There are many factors that affect how someone absorbs alcohol, and it is important to understand what they are to avoid getting an OVI in Ohio. Even drinkers of the same size and gender can metabolize alcohol differently, which can make it difficult to determine when someone has had too much to drink to get behind the wheel.
According to the U.S. National Library of Medicine, the proportion of fat and water in the body is a large determinant of how alcohol affects each individual. In general, women have higher levels of body fat, so when given the same amount of alcohol as a male counterpart, their blood alcohol levels will be higher. When there is food in the stomach, this helps slow the absorption of alcohol. It is imperative to drink while eating or after a meal to keep alcohol levels lower.
If you consume an amount of alcohol at one time as opposed to drinking in smaller doses, this speeds up absorption.
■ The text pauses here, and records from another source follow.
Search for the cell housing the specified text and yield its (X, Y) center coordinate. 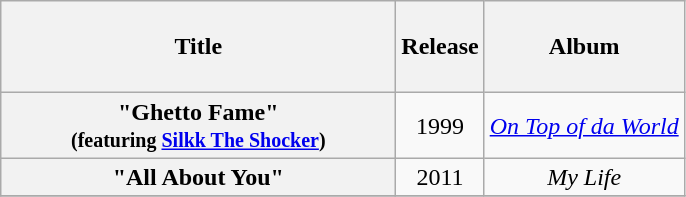
1999 (440, 126)
Release (440, 47)
On Top of da World (584, 126)
2011 (440, 177)
My Life (584, 177)
"All About You" (198, 177)
Album (584, 47)
Title (198, 47)
"Ghetto Fame"(featuring Silkk The Shocker) (198, 126)
Scan for the cell matching the given text and deliver its (x, y) coordinate at center. 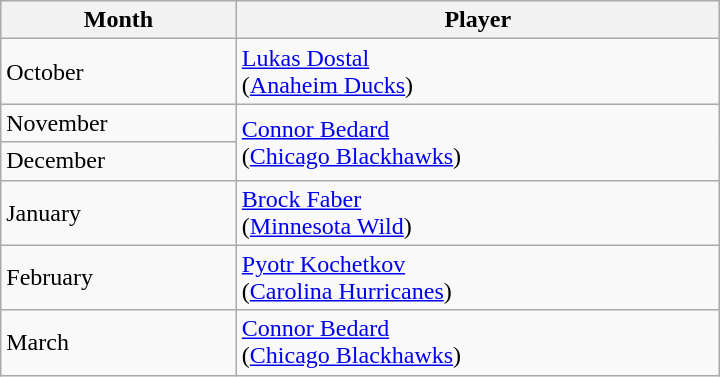
December (119, 161)
Player (478, 20)
Month (119, 20)
Lukas Dostal(Anaheim Ducks) (478, 72)
Pyotr Kochetkov(Carolina Hurricanes) (478, 278)
February (119, 278)
October (119, 72)
Brock Faber(Minnesota Wild) (478, 212)
November (119, 123)
March (119, 342)
January (119, 212)
Output the (X, Y) coordinate of the center of the cell containing the given text.  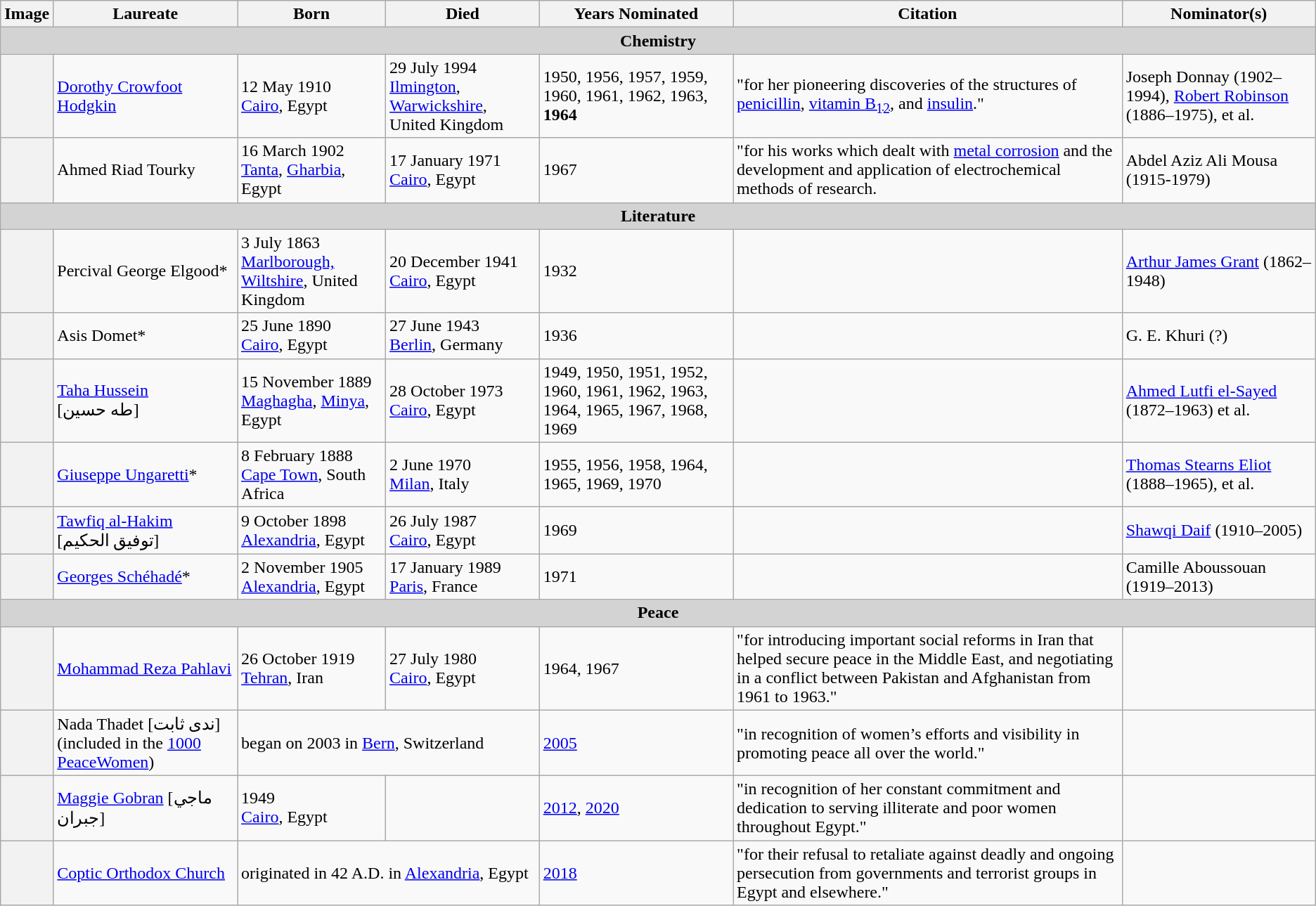
"for his works which dealt with metal corrosion and the development and application of electrochemical methods of research. (928, 170)
25 June 1890 Cairo, Egypt (312, 336)
17 January 1989 Paris, France (463, 576)
Abdel Aziz Ali Mousa (1915-1979) (1219, 170)
"for their refusal to retaliate against deadly and ongoing persecution from governments and terrorist groups in Egypt and elsewhere." (928, 873)
29 July 1994 Ilmington, Warwickshire, United Kingdom (463, 96)
Citation (928, 14)
2018 (636, 873)
Giuseppe Ungaretti* (146, 475)
Shawqi Daif (1910–2005) (1219, 530)
1964, 1967 (636, 668)
1955, 1956, 1958, 1964, 1965, 1969, 1970 (636, 475)
Image (27, 14)
17 January 1971 Cairo, Egypt (463, 170)
Tawfiq al-Hakim [توفيق الحكيم] (146, 530)
Nada Thadet [ندى ثابت] (included in the 1000 PeaceWomen) (146, 743)
1949, 1950, 1951, 1952, 1960, 1961, 1962, 1963, 1964, 1965, 1967, 1968, 1969 (636, 401)
Chemistry (658, 41)
Coptic Orthodox Church (146, 873)
Camille Aboussouan (1919–2013) (1219, 576)
Years Nominated (636, 14)
2 June 1970 Milan, Italy (463, 475)
2012, 2020 (636, 808)
1950, 1956, 1957, 1959, 1960, 1961, 1962, 1963, 1964 (636, 96)
26 July 1987 Cairo, Egypt (463, 530)
Literature (658, 216)
3 July 1863 Marlborough, Wiltshire, United Kingdom (312, 271)
Mohammad Reza Pahlavi (146, 668)
20 December 1941 Cairo, Egypt (463, 271)
began on 2003 in Bern, Switzerland (389, 743)
Asis Domet* (146, 336)
Died (463, 14)
1949 Cairo, Egypt (312, 808)
Peace (658, 613)
G. E. Khuri (?) (1219, 336)
1969 (636, 530)
1936 (636, 336)
2005 (636, 743)
Ahmed Riad Tourky (146, 170)
Arthur James Grant (1862–1948) (1219, 271)
Ahmed Lutfi el-Sayed (1872–1963) et al. (1219, 401)
Nominator(s) (1219, 14)
originated in 42 A.D. in Alexandria, Egypt (389, 873)
2 November 1905 Alexandria, Egypt (312, 576)
"for her pioneering discoveries of the structures of penicillin, vitamin B12, and insulin." (928, 96)
1932 (636, 271)
Thomas Stearns Eliot (1888–1965), et al. (1219, 475)
27 June 1943 Berlin, Germany (463, 336)
Percival George Elgood* (146, 271)
15 November 1889 Maghagha, Minya, Egypt (312, 401)
Laureate (146, 14)
"in recognition of her constant commitment and dedication to serving illiterate and poor women throughout Egypt." (928, 808)
"in recognition of women’s efforts and visibility in promoting peace all over the world." (928, 743)
Born (312, 14)
27 July 1980 Cairo, Egypt (463, 668)
28 October 1973 Cairo, Egypt (463, 401)
12 May 1910 Cairo, Egypt (312, 96)
1967 (636, 170)
9 October 1898 Alexandria, Egypt (312, 530)
Maggie Gobran [ماجي جبران] (146, 808)
16 March 1902 Tanta, Gharbia, Egypt (312, 170)
Joseph Donnay (1902–1994), Robert Robinson (1886–1975), et al. (1219, 96)
1971 (636, 576)
Taha Hussein [طه حسين] (146, 401)
Dorothy Crowfoot Hodgkin (146, 96)
Georges Schéhadé* (146, 576)
26 October 1919 Tehran, Iran (312, 668)
8 February 1888 Cape Town, South Africa (312, 475)
Return the [x, y] coordinate for the center point of the cell that contains the specified text.  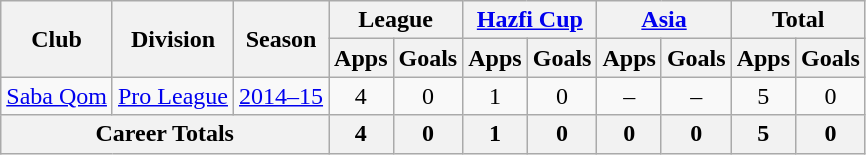
Saba Qom [57, 96]
Career Totals [165, 134]
League [396, 20]
Division [172, 39]
2014–15 [282, 96]
Pro League [172, 96]
Asia [664, 20]
Hazfi Cup [530, 20]
Total [798, 20]
Season [282, 39]
Club [57, 39]
From the cell containing the given text, extract its center point as (X, Y) coordinate. 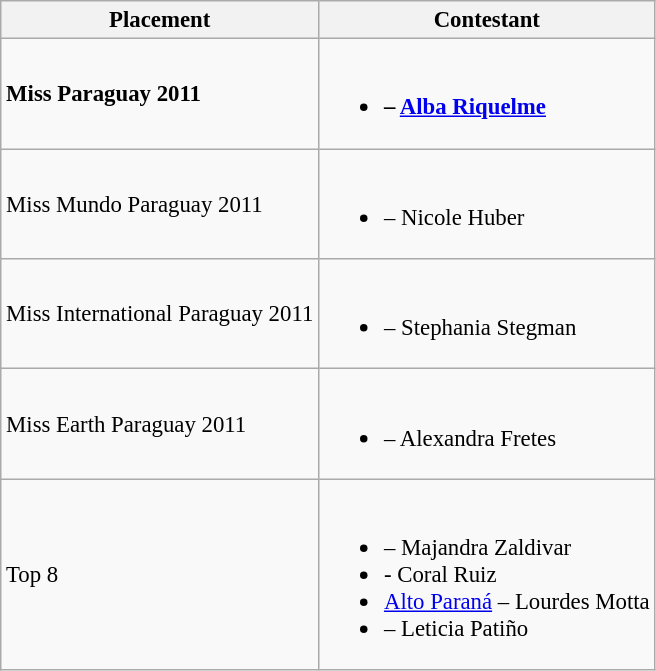
Miss International Paraguay 2011 (160, 314)
Miss Paraguay 2011 (160, 94)
Miss Mundo Paraguay 2011 (160, 204)
Placement (160, 20)
– Alba Riquelme (487, 94)
Miss Earth Paraguay 2011 (160, 424)
Top 8 (160, 574)
– Alexandra Fretes (487, 424)
– Nicole Huber (487, 204)
Contestant (487, 20)
– Majandra Zaldivar - Coral Ruiz Alto Paraná – Lourdes Motta – Leticia Patiño (487, 574)
– Stephania Stegman (487, 314)
Locate the cell with the specified text and output its (x, y) center coordinate. 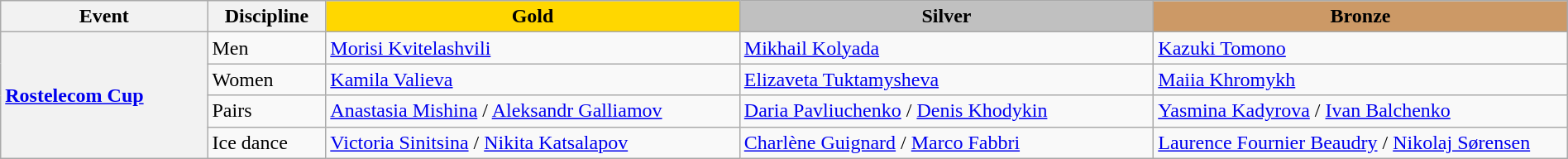
Elizaveta Tuktamysheva (946, 79)
Yasmina Kadyrova / Ivan Balchenko (1360, 111)
Rostelecom Cup (104, 95)
Mikhail Kolyada (946, 48)
Kamila Valieva (533, 79)
Charlène Guignard / Marco Fabbri (946, 142)
Ice dance (266, 142)
Gold (533, 17)
Men (266, 48)
Pairs (266, 111)
Bronze (1360, 17)
Morisi Kvitelashvili (533, 48)
Discipline (266, 17)
Laurence Fournier Beaudry / Nikolaj Sørensen (1360, 142)
Victoria Sinitsina / Nikita Katsalapov (533, 142)
Maiia Khromykh (1360, 79)
Silver (946, 17)
Anastasia Mishina / Aleksandr Galliamov (533, 111)
Kazuki Tomono (1360, 48)
Daria Pavliuchenko / Denis Khodykin (946, 111)
Event (104, 17)
Women (266, 79)
Determine the (X, Y) coordinate at the center of the cell enclosing the given text.  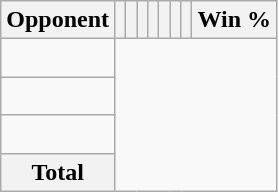
Opponent (58, 20)
Win % (234, 20)
Total (58, 172)
Output the [x, y] coordinate of the center of the cell containing the given text.  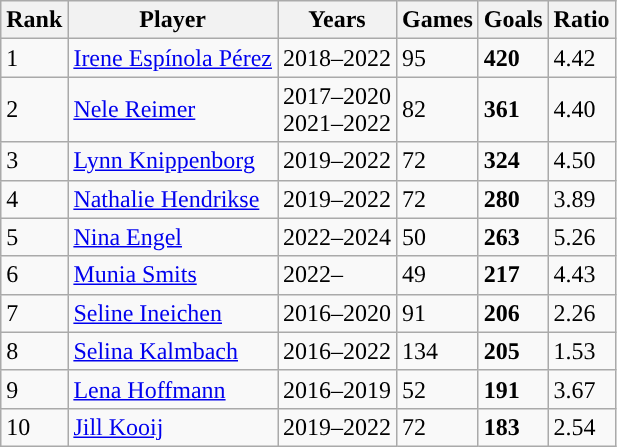
8 [34, 351]
2016–2022 [338, 351]
Munia Smits [173, 275]
1 [34, 58]
4 [34, 199]
4.50 [582, 161]
49 [438, 275]
2.54 [582, 427]
5 [34, 237]
Seline Ineichen [173, 313]
2018–2022 [338, 58]
7 [34, 313]
Jill Kooij [173, 427]
280 [513, 199]
183 [513, 427]
Player [173, 20]
2.26 [582, 313]
420 [513, 58]
50 [438, 237]
2022– [338, 275]
Irene Espínola Pérez [173, 58]
82 [438, 110]
9 [34, 389]
217 [513, 275]
1.53 [582, 351]
10 [34, 427]
Lynn Knippenborg [173, 161]
4.40 [582, 110]
Ratio [582, 20]
Games [438, 20]
Rank [34, 20]
Nathalie Hendrikse [173, 199]
3 [34, 161]
191 [513, 389]
361 [513, 110]
324 [513, 161]
2016–2020 [338, 313]
95 [438, 58]
4.43 [582, 275]
206 [513, 313]
Selina Kalmbach [173, 351]
3.89 [582, 199]
91 [438, 313]
4.42 [582, 58]
Nina Engel [173, 237]
Nele Reimer [173, 110]
6 [34, 275]
2 [34, 110]
Lena Hoffmann [173, 389]
5.26 [582, 237]
3.67 [582, 389]
134 [438, 351]
205 [513, 351]
Years [338, 20]
Goals [513, 20]
2022–2024 [338, 237]
2017–20202021–2022 [338, 110]
2016–2019 [338, 389]
52 [438, 389]
263 [513, 237]
From the cell containing the given text, extract its center point as (x, y) coordinate. 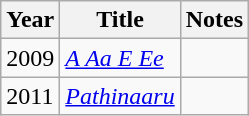
Notes (214, 20)
Title (120, 20)
Year (30, 20)
2009 (30, 58)
A Aa E Ee (120, 58)
Pathinaaru (120, 96)
2011 (30, 96)
Return (X, Y) of the center of cell containing provided text 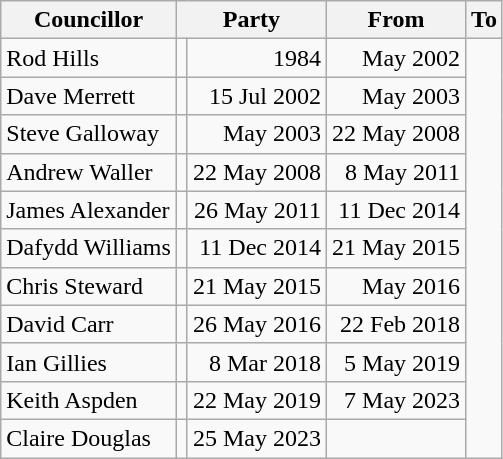
22 Feb 2018 (396, 324)
Councillor (89, 20)
Keith Aspden (89, 400)
Steve Galloway (89, 134)
1984 (256, 58)
7 May 2023 (396, 400)
5 May 2019 (396, 362)
Rod Hills (89, 58)
David Carr (89, 324)
May 2002 (396, 58)
Claire Douglas (89, 438)
Chris Steward (89, 286)
Dave Merrett (89, 96)
8 May 2011 (396, 172)
To (484, 20)
May 2016 (396, 286)
Party (251, 20)
25 May 2023 (256, 438)
22 May 2019 (256, 400)
Andrew Waller (89, 172)
Dafydd Williams (89, 248)
From (396, 20)
8 Mar 2018 (256, 362)
26 May 2016 (256, 324)
15 Jul 2002 (256, 96)
Ian Gillies (89, 362)
26 May 2011 (256, 210)
James Alexander (89, 210)
Scan for the cell matching the given text and deliver its [X, Y] coordinate at center. 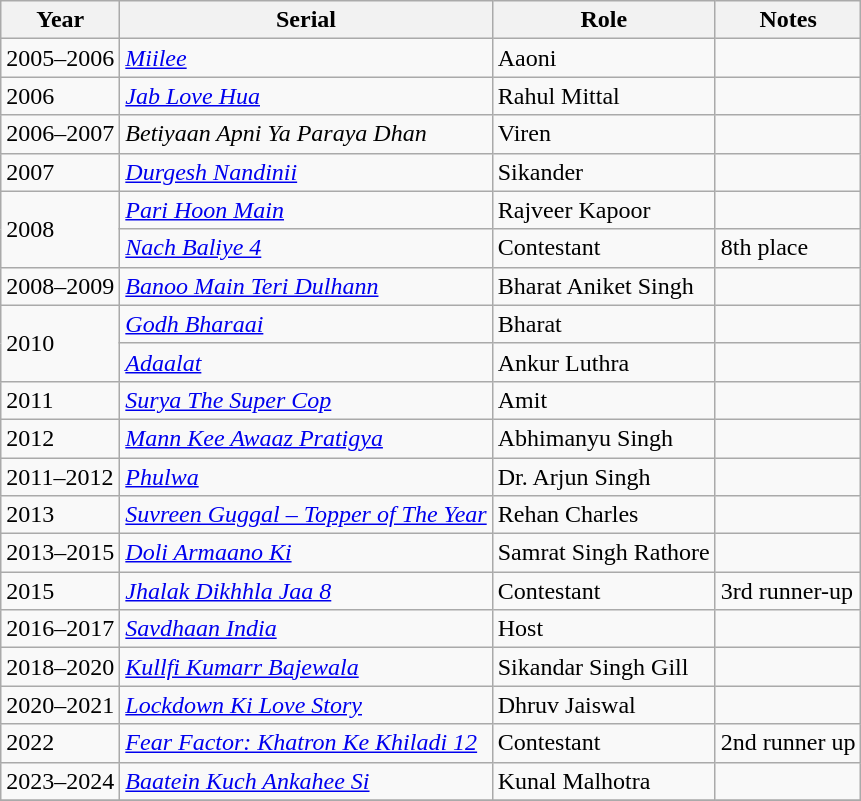
Amit [604, 400]
Surya The Super Cop [306, 400]
2020–2021 [60, 705]
Phulwa [306, 477]
Pari Hoon Main [306, 210]
Betiyaan Apni Ya Paraya Dhan [306, 134]
Role [604, 20]
2013 [60, 515]
Nach Baliye 4 [306, 248]
Suvreen Guggal – Topper of The Year [306, 515]
2012 [60, 438]
8th place [788, 248]
Banoo Main Teri Dulhann [306, 286]
2008–2009 [60, 286]
2011 [60, 400]
Rehan Charles [604, 515]
Bharat Aniket Singh [604, 286]
2006 [60, 96]
Rajveer Kapoor [604, 210]
Notes [788, 20]
2010 [60, 343]
Viren [604, 134]
Dhruv Jaiswal [604, 705]
Jab Love Hua [306, 96]
Mann Kee Awaaz Pratigya [306, 438]
Bharat [604, 324]
Durgesh Nandinii [306, 172]
Aaoni [604, 58]
2008 [60, 229]
2006–2007 [60, 134]
2005–2006 [60, 58]
2015 [60, 591]
Godh Bharaai [306, 324]
Kunal Malhotra [604, 781]
2011–2012 [60, 477]
Baatein Kuch Ankahee Si [306, 781]
Dr. Arjun Singh [604, 477]
2nd runner up [788, 743]
Samrat Singh Rathore [604, 553]
Year [60, 20]
Sikandar Singh Gill [604, 667]
3rd runner-up [788, 591]
Abhimanyu Singh [604, 438]
Serial [306, 20]
Fear Factor: Khatron Ke Khiladi 12 [306, 743]
2007 [60, 172]
2022 [60, 743]
2018–2020 [60, 667]
2013–2015 [60, 553]
Kullfi Kumarr Bajewala [306, 667]
Miilee [306, 58]
Ankur Luthra [604, 362]
Savdhaan India [306, 629]
Host [604, 629]
Lockdown Ki Love Story [306, 705]
2023–2024 [60, 781]
Sikander [604, 172]
Doli Armaano Ki [306, 553]
Adaalat [306, 362]
Jhalak Dikhhla Jaa 8 [306, 591]
Rahul Mittal [604, 96]
2016–2017 [60, 629]
Provide the [X, Y] coordinate of the cell's center where the given text is located.  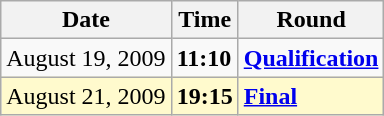
August 21, 2009 [86, 96]
Round [311, 20]
19:15 [204, 96]
Time [204, 20]
Date [86, 20]
11:10 [204, 58]
Qualification [311, 58]
August 19, 2009 [86, 58]
Final [311, 96]
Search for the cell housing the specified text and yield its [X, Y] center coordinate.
According to Stanford’s Office of Alcohol Policy and Education, chugging a drink or taking shots is worse than sipping a drink over a period of time. Someone who weighs more will also metabolize alcohol slower than someone who does not weigh as much.
Health issues can play a part in how alcohol affects someone’s sobriety. Some people lack the enzymes necessary for proper alcohol processing, and some drinkers are more genetically predisposed to become addicted. Certain medications can also be detrimental when taken with alcohol. Some, like Tylenol, can lead to liver problems with long-term use, and other meds can have even fatal interactions. When in doubt, you should not drink if you take prescription or over-the-counter medication.